Zeitreise

Vor einer Weile bin ich zum erstenmal seit etwa 20 Jahren wieder in „meinem“ Dorf gewesen. Das Dorf, in dem ich die erste Hälfte meiner Kindheit verbracht habe. Seit unserem Wegzug am Ende meiner Grundschulzeit war das für mich immer ein Sehnsuchtsort gewesen, eine Art verlorenes Paradies. Ich hatte insgeheim die Hoffnung nie aufgegeben, irgendwann mal dahin zurückgehen und wieder „zu Hause“ wohnen zu können. Nicht unbedingt in dem alten Haus, aber in dem Dorf. Seit dem Umzug damals war Heimat für mich tatsächlich vorrangig etwas Verlorenes, ein Verlusterlebnis.

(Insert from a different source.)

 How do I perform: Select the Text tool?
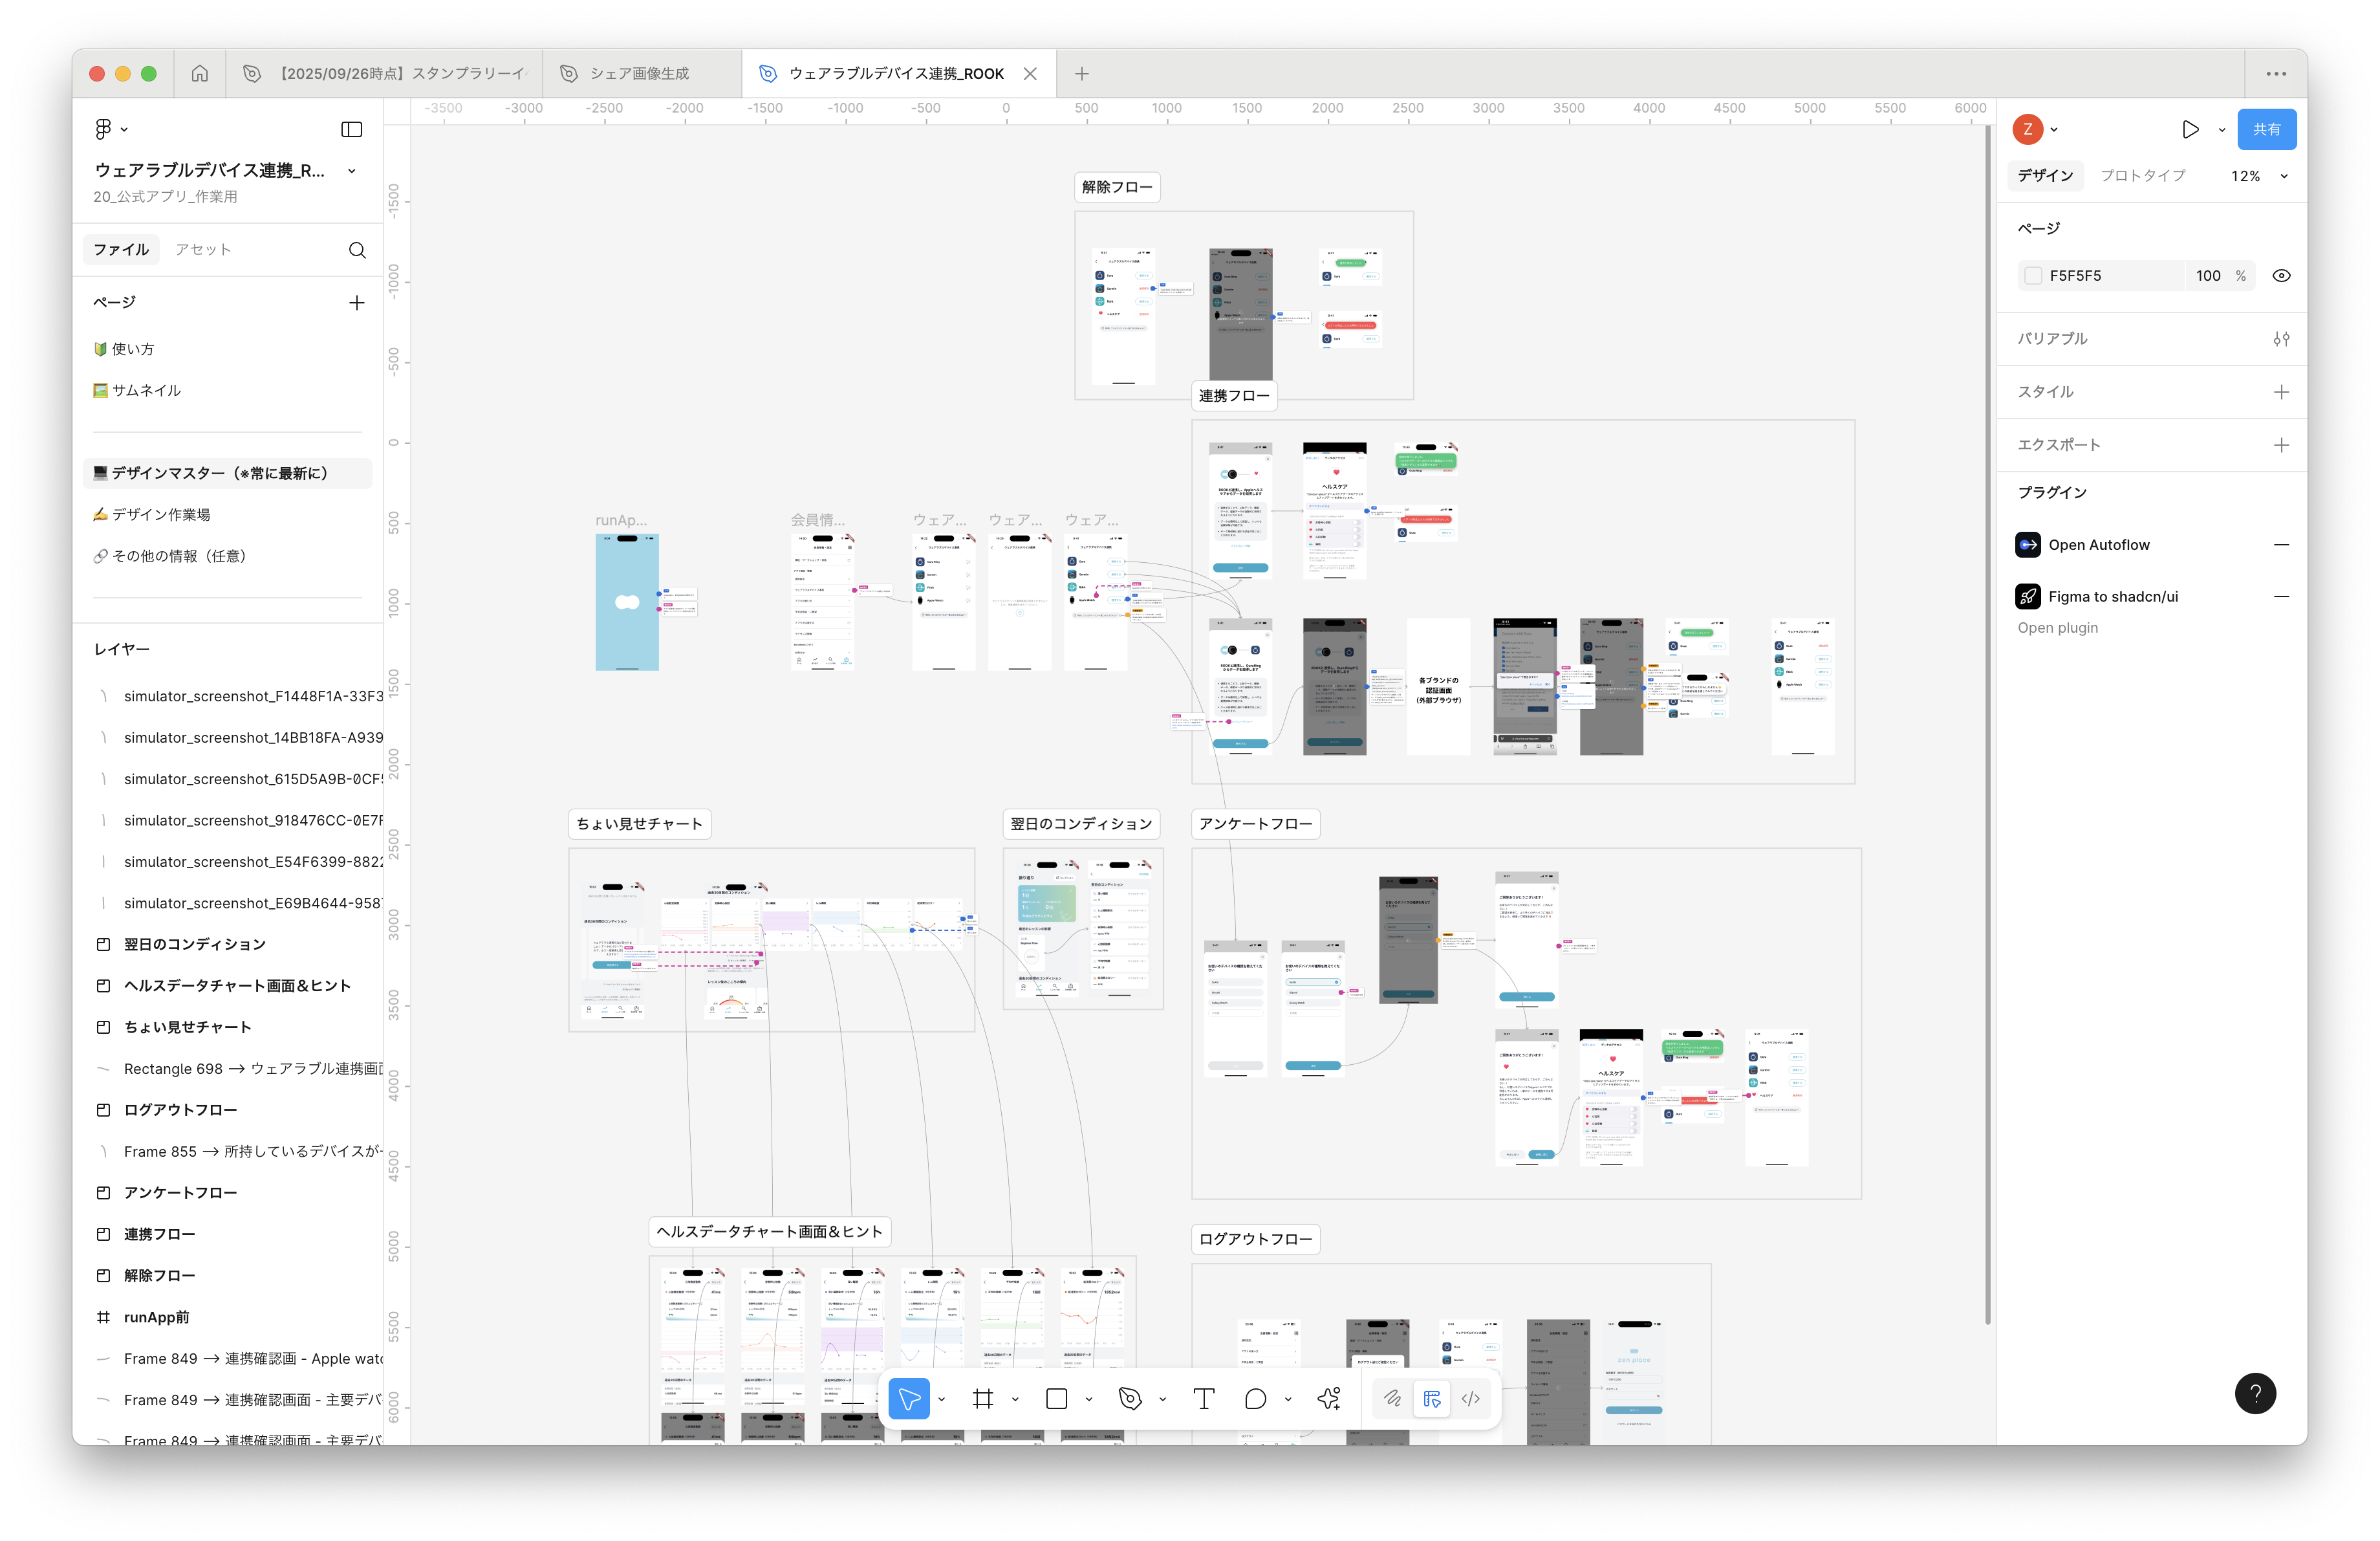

Natürlich war mir bewusst, dass die Zeit nicht stehenbleibt, dass ich mich verändere, dass das Dorf sich verändert. Wenn wir nicht weggezogen wären, wäre ich sicher irgendwann „rausgewachsen“, und das war mir schon als Teenager klar. Trotzdem, bis jetzt war ich von Besuchen dort immer wehmütig weggefahren, weil die Besuche mir jedesmal erneut und schmerzlich in Erinnerung gerufen hatten, dass ich dort nicht freiwillig weggegangen war, dass ich damals auf keinen Fall weggewollt hätte und dort zumindest für eine Weile in mancher Hinsicht glücklicher gewesen wäre und es besser gehabt hätte als am neuen Wohnort.

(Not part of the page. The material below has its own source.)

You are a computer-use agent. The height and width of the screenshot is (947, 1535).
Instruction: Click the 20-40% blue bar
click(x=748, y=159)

Der Umzug in die Stadt hat – obwohl großes Abenteuer mit neuer aufregender Umgebung und viel mehr Möglichkeiten – mein Leben ziemlich durchgerüttelt. Ich stand dem vor allem am Anfang sehr zwiespältig gegenüber. Andererseits hätte ich ohne diese Umwälzung Leute nie kennengelernt, die mir dann für lange Zeit wichtige Freunde waren und denen ich viel verdanke. Das will ich selbstverständlich nicht missen. Wie das alles ohne den Umzug geworden wäre – besser, schlechter, einfach nur anders – weiß ich natürlich nicht, man kann ja nicht eine alternative Realität nachträglich testen.